Every independent school in Australia will see their funding increase under our plan.

This plan will lift school standards, not school fees. And this universal commitment, this idea of a citizen's entitlement to education, is not just how I see the funding question - it is how I see the work on school standards as well.

As Prime Minister of this country, I feel a deep responsibility to ensure every child in Australia has the education they deserve.

I feel accountable to every Australian parent and child to do everything I can to make sure their school is a great school.

And not just to seventy per cent of them - to a hundred per cent of them. We govern for all and when I worry about standards and work to improve them I do that for all.

But of course, in the end, while I'm the Prime Minister - you're the principals.

I can take the national lead and make the case for change, Government can increase resources and make detailed plans - but only you can lead the teachers and teach the kids.

That's why I've worked so hard to work with you - and why your partnership with Government is so important to us.

In the end, our plans to improve Australia's schools are all about helping you improve Australia's schools.

So we'll support principals, lift teacher quality, expand parent information, increase funding: because that all helps you.

The key to the success of our plan to improve every Australian school is the plans you make to improve your school.

That is why these coming weeks of decision and action on school standards are so important to me.

Because we have a chance to do more than just end the era of the public-private debate: we can start the era of the school standards debate too.

Every student will matter. We will have the best teachers in every classroom. School principals will be outstanding leaders.All students will study the same curriculum. Every school will be a digital school.

Parents and the community will know more about their local school. Decisions will be made locally. Schools will become community hubs.

Every Australian school will have the money it needs to do a great job. Struggling schools will get extra help. Put it another way.

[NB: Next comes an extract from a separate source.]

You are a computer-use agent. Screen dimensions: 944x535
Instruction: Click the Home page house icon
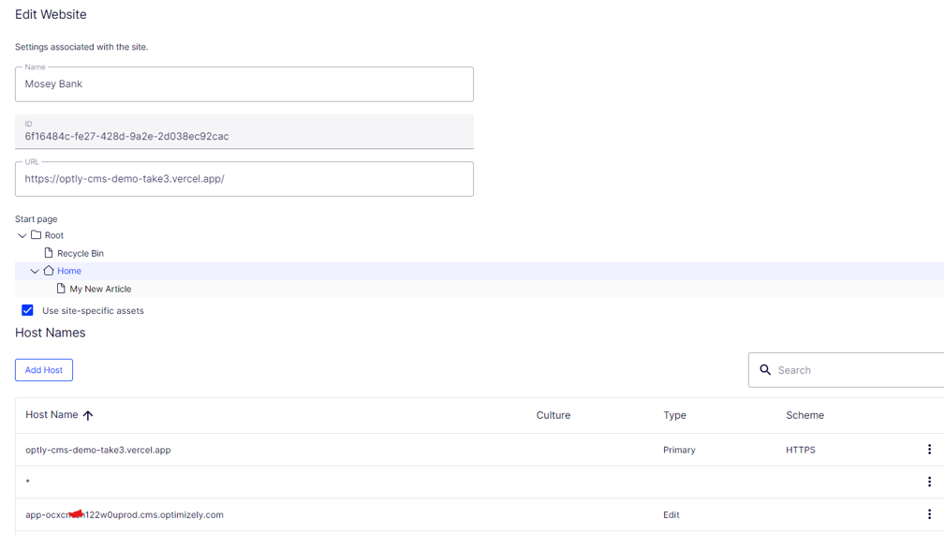[x=49, y=271]
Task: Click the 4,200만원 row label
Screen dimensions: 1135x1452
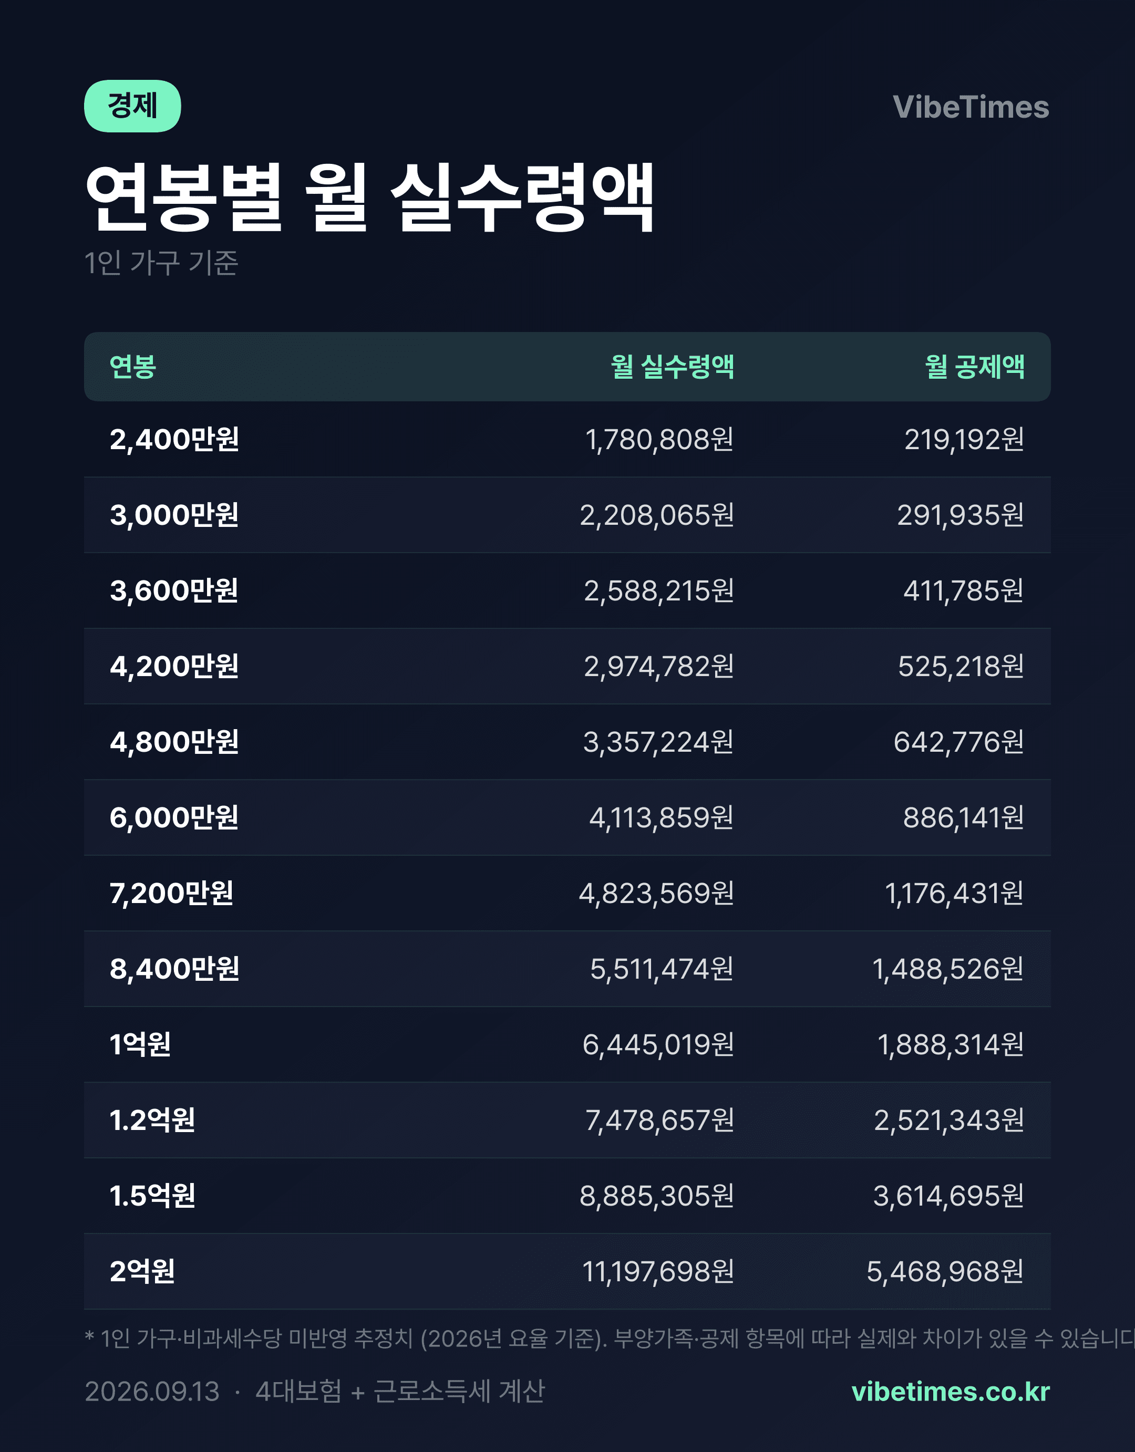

I never forget Unley High, a great school then and now, where so much of my success in life began, but where other kids sat at the back of the room and did “make work” and were left behind.

It's thinking about the needs of the kids both at the front and the the back of the room that drives me on to improve Australian education. And I know the kids who struggle aren't only in Unley High.

They're at Saint Spyridon College at Unley - a terrific Greek Orthodox primary school, got a lot of green in NAPLAN 2011 - one of your members.

And there are kids with real need at St Monica's up in Walkerville, and there are kids who need help at Scotch, too - there are.

There are world-beating independent, Catholic and public schools in every part of Australia.

There are independent, Catholic and public schools in every part of Australia which need more Government help.

There are kids with real needs, in every Australian school. There are kids with real gifts, in every Australian school.

Our vast and diverse nation defies every stereotype and cliché and our thinking about the future of education should never be governed by anything but the real best interests of every child.

They are why we are going to get this done.